El auténtico sentido de la vida es, por tanto, responder a sus preguntas como Él lo haría, guiados por Él, iluminados por Él. En este sentido, el evangelio es el verdadero manual de instrucciones del hombre. No es un manual gordo ni difícil de entender, pero sí que debemos leerlo continua e incansablemente para que su sabiduría nos ilumine el camino. Da sentido a la vida aceptar que cada pregunta, y el conjunto de ellas, están diseñadas por su Providencia para nuestro bien y que, cuando abandonamos nuestros objetivos a su Voluntad no sólo estamos construyendo así un edificio heroico, pues rara es la vida que no exige en algún momento pequeñas o grandes respuestas heroicas anónimas. Estamos construyendo también, con Él, una morada celestial.

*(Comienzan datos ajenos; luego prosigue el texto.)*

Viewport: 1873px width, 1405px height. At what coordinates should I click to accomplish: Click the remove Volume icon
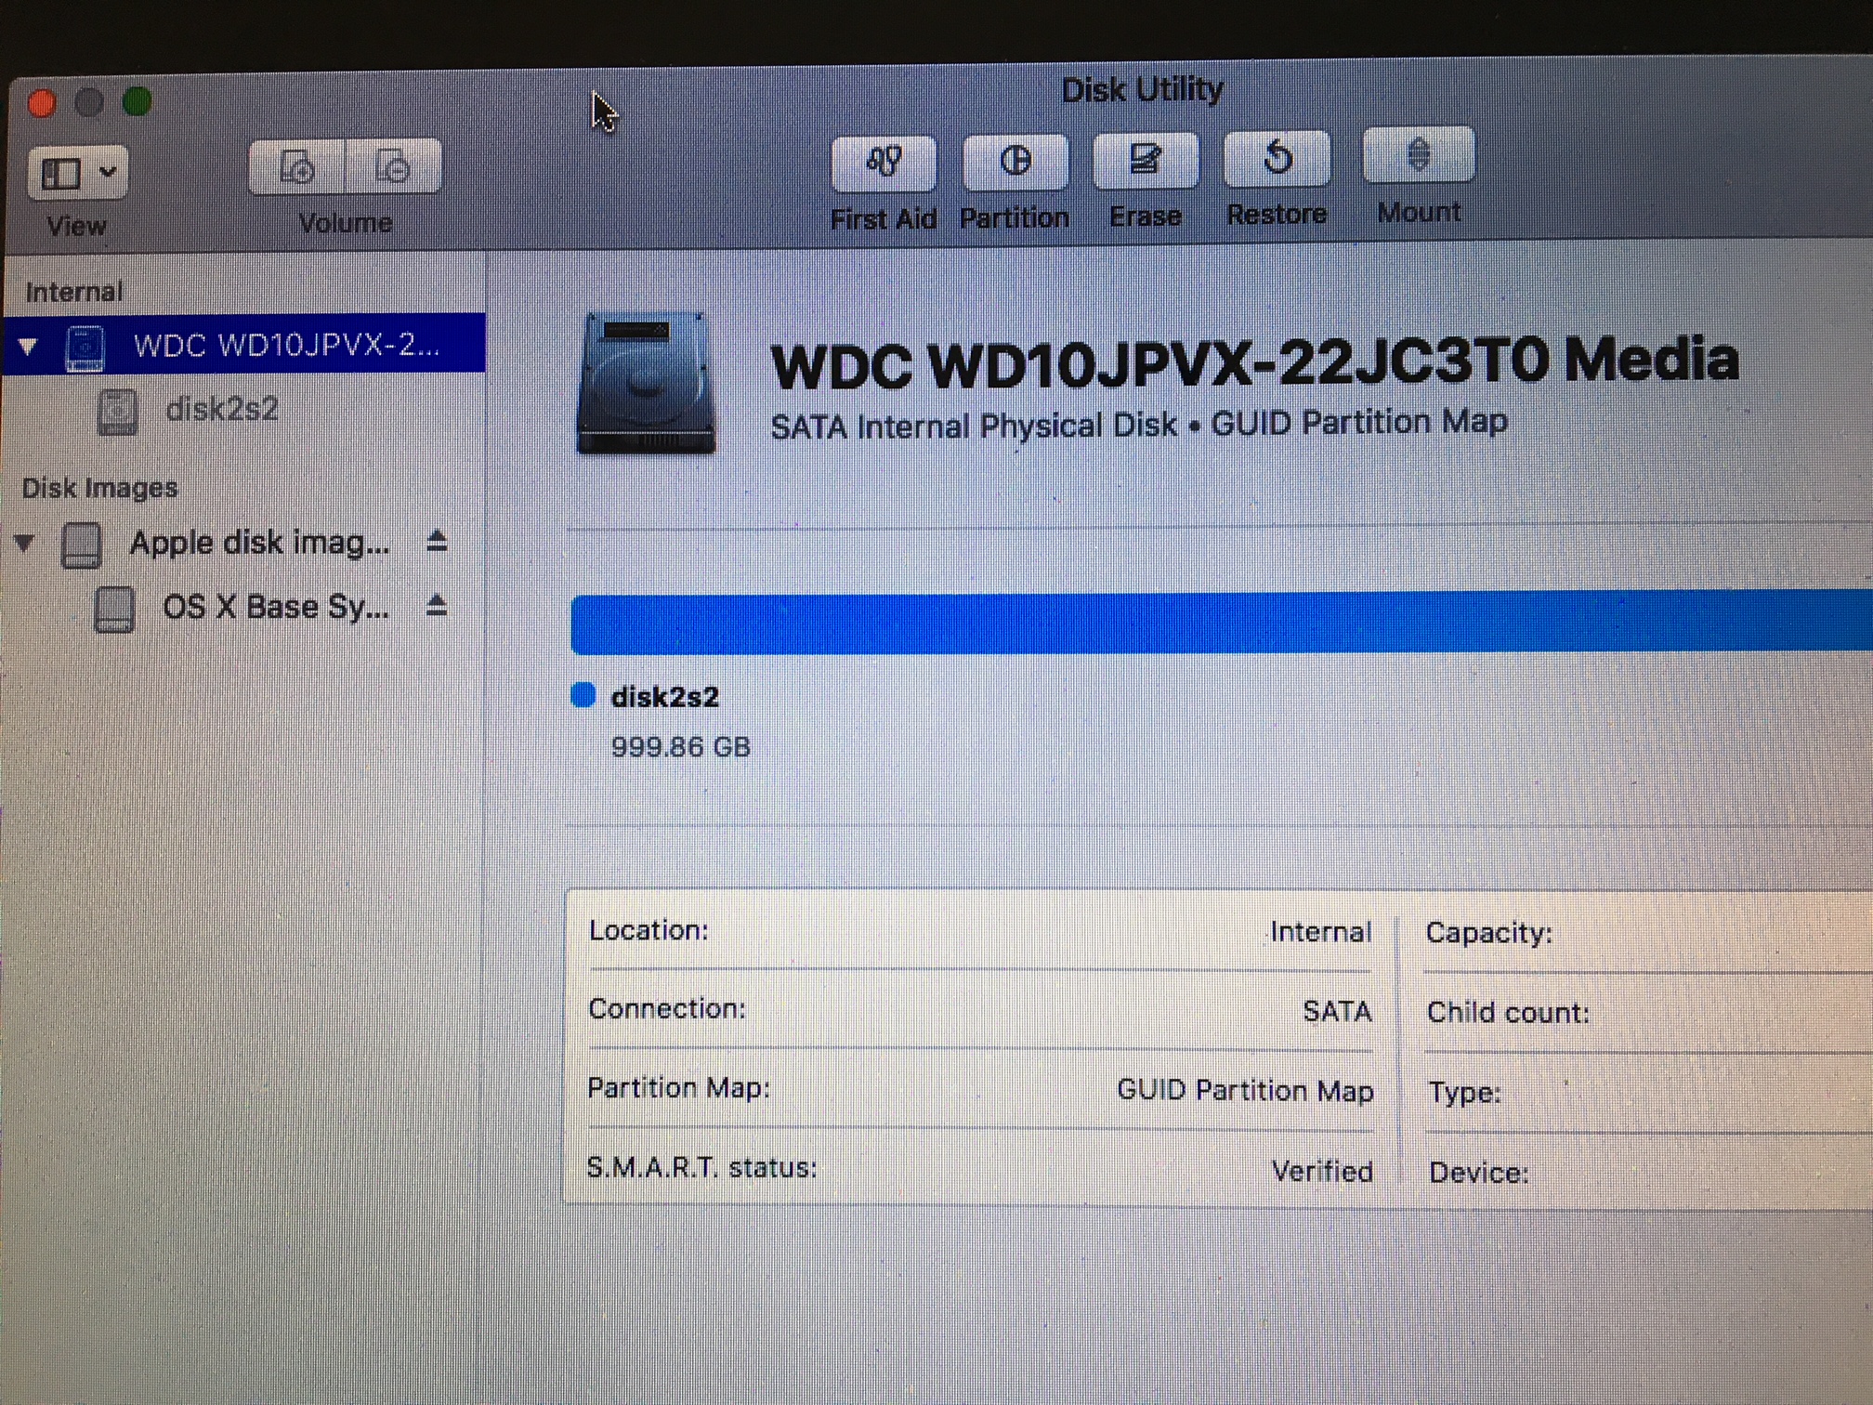(x=393, y=167)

[1] La idea de bípedo implume la he sacado de Unamuno en “El sentimiento trágico de la vida”. A su vez, Unamuno la saca de Diógenes Laercio que se la atribuye a Platón. Ni uno ni otro usan esta expresión con ternura, pero a mí me produce una ternura inmensa por su crudeza al pintar al hombre como una criatura desvalida frente a fuerzas que le superan. Quien no puede aguantar serlo, se pasa la vida buscando cosas para vestir al bípedo implume que es, no quiere ser y no puede dejar de ser.

[2] Tres primeros versos de “La divina comedia”

[3] Último verso de la Divina Comedia.